A ce qu’il parait, les garçons de ta génération, Z, deviennent de plus en plus comme ça. Plus que leurs pères en tout cas. Ils me plaisent beaucoup tes garçons, petite sœur. Je suis sur qu’ils sauront être de vrais papas. Cela dit, les miens aussi commencent à savoir l’être.
Il faudra ensuite, et surtout, qu’il soit viable, notre monde. Qu’on recycle les produits et les matériaux et qu’on arrête de recycler les idées. Qu’on arrête de considérer l’argent et le travail comme des valeurs. Qu’on réinvente le travail, qu’on réinvente la politique et la cité.
Désolée, mon vieux X, la thune et le taf, ce sont des moyens de subsistance. Pas des buts dans la vie. Et question productivité, il y a bien longtemps que notre souci, à nous, Y & Z, et certains de ceux qui sont venus avant nous, c’est d’arrêter de gaspiller. Pas de croitre.
Je sais, petite sœur, je sais. On va sabrer des valeurs qui font le monde d’aujourd’hui.

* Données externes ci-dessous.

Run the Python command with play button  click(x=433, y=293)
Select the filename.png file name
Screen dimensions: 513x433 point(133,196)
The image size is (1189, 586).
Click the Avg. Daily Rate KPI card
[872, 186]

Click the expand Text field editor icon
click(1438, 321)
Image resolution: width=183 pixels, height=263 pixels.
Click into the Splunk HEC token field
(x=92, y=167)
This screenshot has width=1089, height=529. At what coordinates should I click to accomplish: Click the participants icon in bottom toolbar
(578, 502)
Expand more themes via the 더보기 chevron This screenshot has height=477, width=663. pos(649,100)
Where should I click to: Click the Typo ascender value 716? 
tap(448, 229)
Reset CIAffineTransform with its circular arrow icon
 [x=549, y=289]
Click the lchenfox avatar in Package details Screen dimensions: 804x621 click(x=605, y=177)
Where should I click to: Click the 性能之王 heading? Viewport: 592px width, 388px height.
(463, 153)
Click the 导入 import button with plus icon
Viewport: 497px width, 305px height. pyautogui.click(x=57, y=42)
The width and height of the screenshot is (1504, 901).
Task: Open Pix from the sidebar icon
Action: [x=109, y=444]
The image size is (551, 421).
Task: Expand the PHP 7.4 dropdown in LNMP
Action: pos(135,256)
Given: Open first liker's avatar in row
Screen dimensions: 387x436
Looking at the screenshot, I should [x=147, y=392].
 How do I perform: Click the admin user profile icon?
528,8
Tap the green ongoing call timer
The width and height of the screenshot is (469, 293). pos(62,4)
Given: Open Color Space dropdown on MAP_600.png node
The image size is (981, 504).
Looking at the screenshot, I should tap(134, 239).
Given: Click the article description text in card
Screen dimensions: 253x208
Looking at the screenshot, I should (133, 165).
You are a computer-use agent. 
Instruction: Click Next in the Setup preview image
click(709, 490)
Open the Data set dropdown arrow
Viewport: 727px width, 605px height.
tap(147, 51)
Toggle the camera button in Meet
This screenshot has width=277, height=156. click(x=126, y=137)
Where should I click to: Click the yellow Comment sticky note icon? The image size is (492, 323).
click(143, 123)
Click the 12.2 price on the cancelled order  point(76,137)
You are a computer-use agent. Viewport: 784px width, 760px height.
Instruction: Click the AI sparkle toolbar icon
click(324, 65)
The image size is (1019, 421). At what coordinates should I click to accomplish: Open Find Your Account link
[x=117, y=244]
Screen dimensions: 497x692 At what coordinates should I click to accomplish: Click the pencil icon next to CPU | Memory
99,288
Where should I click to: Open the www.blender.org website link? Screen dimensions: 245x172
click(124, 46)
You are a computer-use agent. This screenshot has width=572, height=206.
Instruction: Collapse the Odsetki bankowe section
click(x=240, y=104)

C’est pour mieux construire le monde de demain.

Au fait, je t’ai parlé de mon amie, celle que j’ai perdue, il y a trois ans, le 8 mars, non? C’est parce qu’elle me fait penser à toi : curieuse, pionnière, volontaire, débrouillarde, créative, libre. Certainement la personne la plus moderne que j’ai eue l’occasion de rencontrer.
Elle est née le 1er janvier 1918.
Tu vois petite sœur, les générations, ça ne veut vraiment rien dire.